Stardust

Every night lately, out walking the dog I’m drawn in to gazing up at Mars. Much to her frustration I stop every couple of minutes and look up. While I contemplate the celestial, her preference is to sniff the gutter—I guess it’s not so different when you really think about it. The truth is, when I was in college, if I made it just a little further down the alphabetized list of majors, I may have ended up studying Astronomy rather than Anthropology. People (and dogs) might be stardust, but people tend to get mad and uncomfortable when you stare at them all night, and it’s often a different kind of wonder they generate, for example I wonder how the same universe that produced John Coltrane, could produce Donald Trump. It doesn’t make any sense. 

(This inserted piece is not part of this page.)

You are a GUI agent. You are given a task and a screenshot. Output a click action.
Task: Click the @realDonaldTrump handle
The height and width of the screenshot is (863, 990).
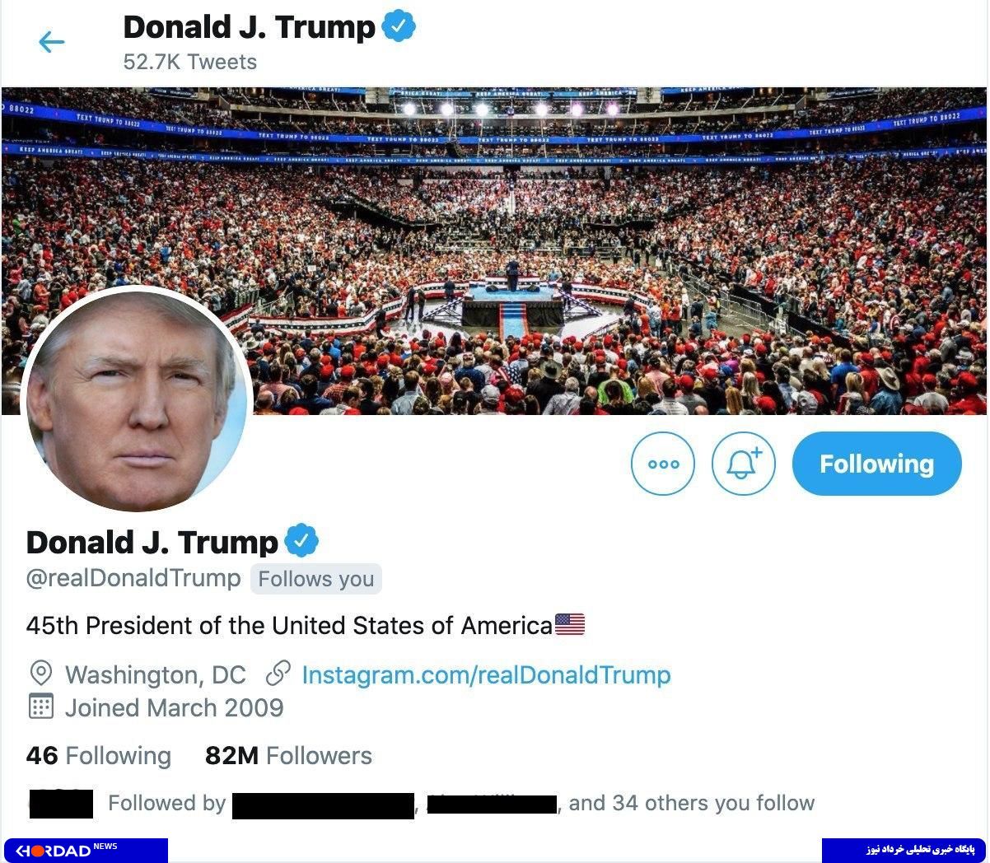pos(133,578)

As I look at Mars, occasionally Elon Musk obnoxiously rings in my ears with exhortations about how humans need to get to Mars—the hope for the propagation of the species. I’m amazed with what humans are capable of with their pea sized brains. The physics and engineering and possibilities—it is all really something. And as an adventurer, the notion of space travel and exploration is always filled with intrigue. But as Musk in a gesture of farcical proportions launches human detritus in space, I can’t help but think the thinking is ultimately wrongheaded. 

Earlier this year I read Kim Stanley Robinson’s novel Aurora. In it, humans have engaged in a multigenerational effort to find a habitable place to occupy and colonize outside of our solar system. They arrive and orbit a potentially habitable planet. But when they send the landing party it is almost entirely wiped out by an unidentified and mysterious pathogen and it begins to be clear that ultimately the only hope may be to return to earth. 

Of course it is fiction, but it raises an important point: maybe earth is all we get. Maybe we are of earth. While science has made clear that we are not the center of the universe, I’m not sure that people are generally comfortable with this. People are also often uncomfortable with the notion of impermanence. Buddhist philosophy teaches the concept of Anitya, which I think reflects today’s cosmology, that we exist in an impermanent condition. Our home is fragile and our condition in it is tenuous. Instead of worrying about and imagining ways finding for the rich to escape increasingly inevitable climate crises to spread their genes throughout the solar system and maybe even across interstellar space, we should work harder to build a more sustainable system where we are. We are social creatures but unmitigated capitalism reduces our sociability and our chances for a future here. But I believe the future is here, even with the knowledge that ultimately humanity, and the earth and sun are all transient. 

Maybe we can find meaning in engaging the altruism and empathy that we evolved to have a capacity for and use it to replace our proclivity to manifest destiny. We can admit that it is okay that humanity will not last forever and that there is no imperative for us to spread throughout the universe. But at the same time we should be stewards for and love the world that brought us into existence. We should think about future generations and not get wrapped up in the myopia of short term profits. We should look for ways to be better—to each other and our home. 

I’ll always be filled with wonder as I look up at the sky and as cosmological concepts fly right over my altitude addled head. But down on the street with the dog I can see it is all connected, that if the sky is filled with wonder so is my home. Maybe tonight the dog and I'll sniff a pee post together, after saying hello to Mars of course.